第178話 死合い観戦 with ポップコーン

「諸君。わが英雄たち。わが戦友たち。俺はフィックスサージベルト・パロス・スカイガーデン。知っての通り、スカイガーデン王国の傍系筆頭、大公をやっている」



 俺様は、わが軍団を前に壇上に立ち、胸を張っている。


 フル戦闘装備。実用一辺倒のダンジョンドロップ鎧にスカイブルーのマント。

 すぐ側には片時も離れない白龍のカトリーナが、今はドラゴンスタイルで俺様にくっついている。更に背後には、いかつい親衛隊が俺様の護衛にズラリと立つ。


 スカイブルーを基調にした王国旗と傍系王族旗。そしてわが軍旗。


 俺様、すっと息を吸い込む。



「時は来た! 現王ガットネーロ・スカイガーデンの政治怠慢に国民は喘ぎ、忠臣たちは諫言をするやいなや処刑され、王としての責務を果たさず、享楽に更ける。たとえ悪政であっても政治は政治だというのに、何もしないとはどういうつもりか!? 俺も当然、注意した。王族傍系の立場を利用して何度も何度も。が、その度に鼻で笑われた。傍系が余計な口を出すな、だとよ! はははっ、これは傑作だ! 酒色にふけったキチガイが、本家である自分の言動こそ正しいと勘違いしてやがる!」



 俺はここで一度言葉を切る。


 しばし、沈黙。
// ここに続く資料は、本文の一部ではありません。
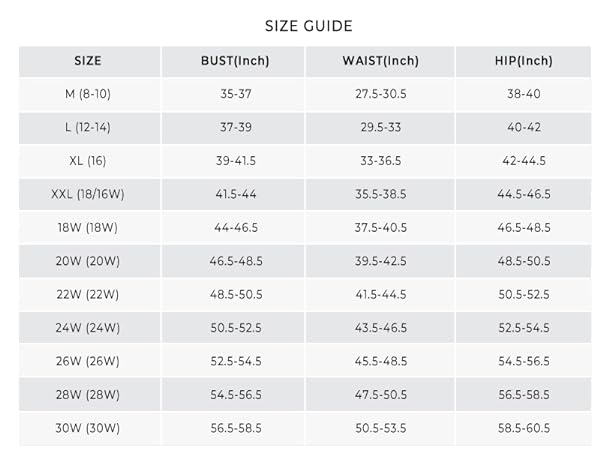Click the SIZE GUIDE title
Screen dimensions: 600x450
(308, 26)
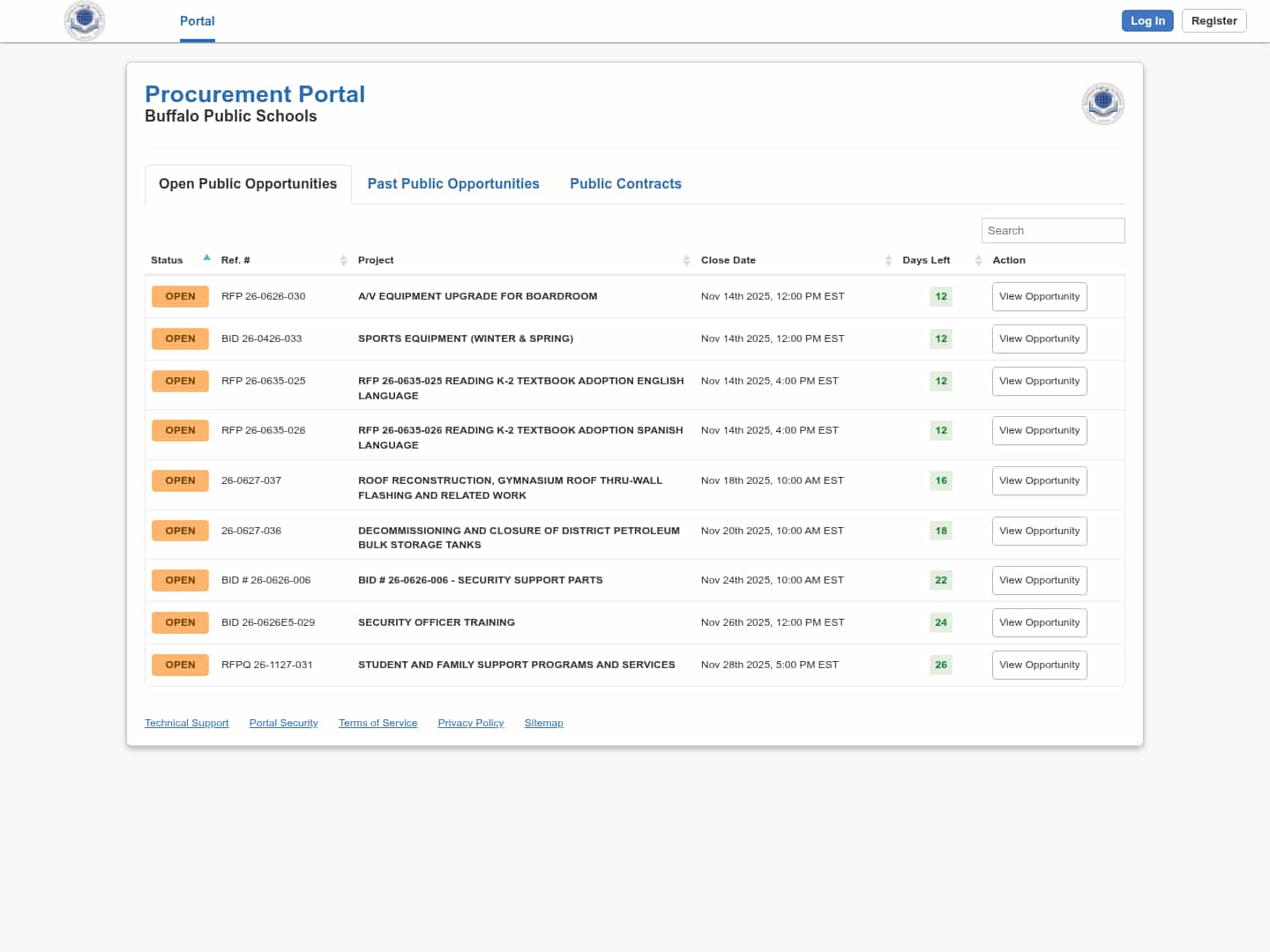Switch to Past Public Opportunities tab
Screen dimensions: 1270x952
453,183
そして静かに断言する。



「あえて言おう、アレは屑だと。驚くほどの屑。下水のヘドロがまだ清浄に見える」



 力強く頷く聴衆――レベル150の、わが精強なる軍団たち。



「ココだけの話、俺は平和主義なのだ。争いなんて腹が減ってしょうがねえと考えている。だが、腹が減るよりも、腹が据えかねるよなぁ!? 国民を一体なんだと思ってんだ! 王都はそれなりに治安を保っているらしいが、他の街は目に見えて治安が悪化しているぞ! 腹をすかせた子どもが徘徊し、死んだ目でパンを盗むような街のどこがいいってんだ。また、ありもしない罪を被せて気に入らない貴族を捕らえ、その財を没収し、処刑など愚の骨頂! もはやガットネーロの屑にヤキ入れして心を入れ替えさせるとか、そんな次元はとうに過ぎている! ……まったく恥ずかしい。あんなキチガイが我が親族だとは。と同時に俺は決めた。アレを王の座から引きずり下ろし、丸裸にして処刑台に立たせようと。その時、アレは知るだろう。国民の怒りを! 理解できないなら理解できるまで晒し者にしてもいい。国民が直々に教育してくれるだろう。『お前は、王が王たるの義務を忘れたバカ者だ』とな!」



 俺様は演説する。


 否、これは演説ではない。

 わが軍団、わが英雄、わが同志たちへの最終確認だ。


 なんで俺様、いつもとあまり変わらない喋りで壇上に立っていると思う?

 そりゃあさ、さすがに『俺様』呼びはしてないけどさ。


 ――わかるだろう?


 俺様は、俺様自身に王の器があるとは決して思っていない。

 民が俺様を選べば、王になるかもしれんが……。

 例えば共和制を民が望むなら、俺様はそれを手伝っても良いと思っている。


 ここにいるのはの男。俺様は王族であっても王ではない。

 なので、俺様はわりと自分の素の部分をさらけ出している。


 参謀にして乳母兄弟のラムズはこの俺様の考え方に反対していた。

 国家とは全国民への造夢装置であり、王もまた造夢装置の一端であるべしと。

 要は演出として『俺様の格好いい部分だけ』を見せろと。俺様に、王になれと。


 ただ俺様、そんな器用な男じゃねえんだよなー。すまんなー。


 うーん、ところで。

 カミラのお嬢ちゃんなら、どうするだろうな。


 あの子は筋をキッチリ通すタイプで、生粋の支配者にして征服者だ。

 もっとも敵対してはいけない相手。敵対すれば、あとは焼け野原が残るのみ。


 たぶんたった一人でも真正面からぶん殴って勝利を掴み――

 と同時に、あらゆる策を講じて国民の心もガッチリ掴むのだろうな……。

 

 俺様は壇上に立ち続け、声を張り上げる。



「俺たちはこの12日間――実質一年間、で全軍強化に取り掛かり、強くなる代償としてなんども死にかけた。魔物は手強く、心が折れそうにもなった。だが俺たちは誰一人として己の研鑽を諦めなかった。ガットネーロを王の座から追い出し、この国を救いたい、その一心が俺たちを支え続けたから。そう、血の小便を垂らしながら自らを鍛え上げたのだ! 確固とした信念で目的を達せようとする姿は、どんな名画より美しく力強いもの。改めて言うまでもなく、諸君らは英雄だ! むしろこれを英雄と言わずとしてなんとする!」 



 俺様は、ここでわざと溜めを作る。ゆっくりと、壇上から、兵たちを見回す。

 ぴったりくっついて離れようとしない白龍のカトリーナがひょいと顔を上げて、俺様に頬ずりしてくる。甘えん坊である。俺様はそんな彼女をぽんぽんと撫でる。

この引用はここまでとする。